Cindy Kasovitz Sichel:
I'd like to add two points. One is to expand on what Mark said. Not only do you need to make daily efforts to stay connected in small ways, but you also need to spend time as a couple and share experiences. It's very helpful for couples to go out together, take vacations together without their children and without their laptop computers. In addition, I think the biggest challenge for many people is to stay focused on not being oblivious to their partner. We all get very consumed with ourselves and our responsibilities - work, kids, extended family - it's important to remember that your partner and you need to make each other feel like THE MOST IMPORTANT PERSON IN EACH OTHER'S LIVES.

Mark Sichel:
I just want to add one other concrete suggestion. We have a number of interactive exercises on Psybersquare which really have proven to be helpful in keeping couples connected. Try some of them if you like by going to the US section of Psybersquare. Specifically, I'd suggest the Wish List and the Appreciation List.

Question:
I'm currently single and have been in two long-term relationships. Each time the relationship has ended due to continual fighting. I'd like to ask Cindy: Any suggestions for my future relationships that would help me feel confident about getting married and having children?

Cindy Kasovitz Sichel:
I'll make two suggestions. One is that people in relationships get lost in trying to WIN their fights rather than finding ways to accommodate each other. As a team, you need to focus on winning as a couple rather than proving that you are "right" to your partner. Especially when it comes to feelings, learn to listen and understand your partner, because feelings are not right or wrong, they are just feelings. I also would like to make a suggestion for the site. Next time you're involved with someone, try following The Ten Commandments of Harmonious Love Relationships. These are common sense rules that we developed over the years working with clients, and learning to live with each other.

Mark Sichel:
I'm afraid we're out of time and have to "close the show." It's been a pleasure having you all here tonight.
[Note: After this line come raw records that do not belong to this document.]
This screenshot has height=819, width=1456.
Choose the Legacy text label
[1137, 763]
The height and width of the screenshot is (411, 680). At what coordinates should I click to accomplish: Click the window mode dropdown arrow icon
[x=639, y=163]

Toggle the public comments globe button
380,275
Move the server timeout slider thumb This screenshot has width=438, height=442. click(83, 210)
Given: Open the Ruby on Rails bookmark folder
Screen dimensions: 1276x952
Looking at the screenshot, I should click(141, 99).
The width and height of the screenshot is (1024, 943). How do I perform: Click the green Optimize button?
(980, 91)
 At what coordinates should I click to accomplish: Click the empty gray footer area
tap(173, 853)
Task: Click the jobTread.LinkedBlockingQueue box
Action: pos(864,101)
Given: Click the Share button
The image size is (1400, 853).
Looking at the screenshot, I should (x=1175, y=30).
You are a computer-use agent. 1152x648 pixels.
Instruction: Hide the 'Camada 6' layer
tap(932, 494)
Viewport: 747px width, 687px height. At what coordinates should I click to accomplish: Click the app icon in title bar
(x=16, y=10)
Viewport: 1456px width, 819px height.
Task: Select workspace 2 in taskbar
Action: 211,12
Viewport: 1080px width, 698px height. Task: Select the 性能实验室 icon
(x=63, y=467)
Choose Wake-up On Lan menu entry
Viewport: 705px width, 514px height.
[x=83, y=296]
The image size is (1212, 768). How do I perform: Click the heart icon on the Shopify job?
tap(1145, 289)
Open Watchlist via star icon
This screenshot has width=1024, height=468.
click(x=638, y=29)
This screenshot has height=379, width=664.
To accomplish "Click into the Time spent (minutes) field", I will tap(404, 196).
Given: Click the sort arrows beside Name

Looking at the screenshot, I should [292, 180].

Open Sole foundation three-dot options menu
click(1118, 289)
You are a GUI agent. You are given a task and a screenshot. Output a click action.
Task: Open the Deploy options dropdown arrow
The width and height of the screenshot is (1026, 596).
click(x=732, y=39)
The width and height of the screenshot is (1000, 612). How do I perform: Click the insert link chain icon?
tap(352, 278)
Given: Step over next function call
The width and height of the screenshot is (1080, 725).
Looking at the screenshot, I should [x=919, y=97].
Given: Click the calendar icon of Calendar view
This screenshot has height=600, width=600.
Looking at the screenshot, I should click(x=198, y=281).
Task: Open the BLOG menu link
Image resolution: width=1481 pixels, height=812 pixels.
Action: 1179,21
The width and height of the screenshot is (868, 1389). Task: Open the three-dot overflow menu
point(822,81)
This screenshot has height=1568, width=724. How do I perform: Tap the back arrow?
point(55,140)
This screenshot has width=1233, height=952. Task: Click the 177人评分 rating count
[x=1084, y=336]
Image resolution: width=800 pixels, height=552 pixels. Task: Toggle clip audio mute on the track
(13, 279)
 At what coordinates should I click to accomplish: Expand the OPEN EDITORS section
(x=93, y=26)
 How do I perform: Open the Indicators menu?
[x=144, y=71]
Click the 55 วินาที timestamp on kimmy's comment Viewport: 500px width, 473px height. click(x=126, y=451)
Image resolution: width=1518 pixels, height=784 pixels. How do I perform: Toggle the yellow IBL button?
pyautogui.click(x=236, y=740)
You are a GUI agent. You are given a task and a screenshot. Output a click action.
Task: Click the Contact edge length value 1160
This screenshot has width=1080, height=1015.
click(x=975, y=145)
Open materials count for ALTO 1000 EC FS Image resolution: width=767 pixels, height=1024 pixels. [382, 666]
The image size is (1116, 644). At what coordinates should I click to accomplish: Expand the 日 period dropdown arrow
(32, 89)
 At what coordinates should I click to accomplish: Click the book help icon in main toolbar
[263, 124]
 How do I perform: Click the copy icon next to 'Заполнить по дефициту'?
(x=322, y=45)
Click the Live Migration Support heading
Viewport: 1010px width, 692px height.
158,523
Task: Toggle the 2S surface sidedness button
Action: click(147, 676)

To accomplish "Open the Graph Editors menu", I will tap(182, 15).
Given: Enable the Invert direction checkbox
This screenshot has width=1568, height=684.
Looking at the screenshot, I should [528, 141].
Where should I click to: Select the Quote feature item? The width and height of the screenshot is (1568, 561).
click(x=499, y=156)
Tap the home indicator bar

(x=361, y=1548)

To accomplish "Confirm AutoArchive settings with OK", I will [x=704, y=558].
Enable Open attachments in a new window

I know there were a number of other people with questions and comments. Please feel free to post them on the Psybersquare Message Boards. Thank you all for being here; you were a great audience.

Cindy Kasovitz Sichel:
Excuse me Mark, I have to add something please.

Mark Sichel:
It's my pleasure to let you have the last word honey, you will anyway, so go right ahead LOL...

Cindy Kasovitz Sichel:
Yes, thank you; that's very magnanimous of you Mark, LOL. I just wanted to remind the audience one more time to remember that loving and passionate relationships take hard work. If this Valentine's Day is not all you dreamed of, look forward to the next one, because if you start your work now, whether you're single or attached, you can surely make next Valentine's the best ever! Thank you all for being here tonight and being such a responsive audience.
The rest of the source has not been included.